Perforations > 20 mm are challenging to manage endoscopically, requiring experience of the endoscopist and the option of surgery in case of failure. If the OTSC technique is unavailable, a combined technique using TTSCs plus an endoloop is recommended.29
The TTSC closure process using the endoloop technique is as follows. (1) Use a double-channel endoscope to place an endoloop through one channel around the perforated tissue. (2) Hemoclip the endoloop and surrounding perforated tissues several times through the other channel. (3) Tighten the endoloop for closure or to reduce the defect (Fig. 4).

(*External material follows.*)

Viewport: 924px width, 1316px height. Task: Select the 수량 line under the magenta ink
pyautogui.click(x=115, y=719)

The indications for placing a self-expendable metal stents (SEMS) for benign upper GI leaks or perforations include (1) a fistula after bariatric surgery, (2) other postoperative fistulae, (3) Boerhaave’s syndrome, (4) iatrogenic perforations, and (5) other perforations.30,31 Stents may be a better option for perforations or fistulas > 2 cm and for defects with everted edges in the esophagus.27 A perforation in the GI tract with a stricture is a good indication for the endoscopic closure method.
There may be differences in endoscopic closure methods depending on the size of the perforation and its location in the GI tract. However, regardless of the location in the GI tact, the TTSC or band ligation method can be used to close a perforation ≤ 1 cm in size, the OTSC or TTSC method for perforations 1 to 2 cm, and the endoloop with clips or OTSC method for perforations 2 to 3 cm. Surgery should be considered for perforations > 3 cm. In addition, careful observation to ensure that the perforation site is completely sealed after closure is important (Fig. 5).
Successful endoscopic closure of acute iatrogenic perforations in the GI tract can reduce medical costs and hospital stays and prevent the need for surgical intervention for the patient. We must determine the proper endoscopic devices, techniques, and approach strategies to manage a perforation successfully.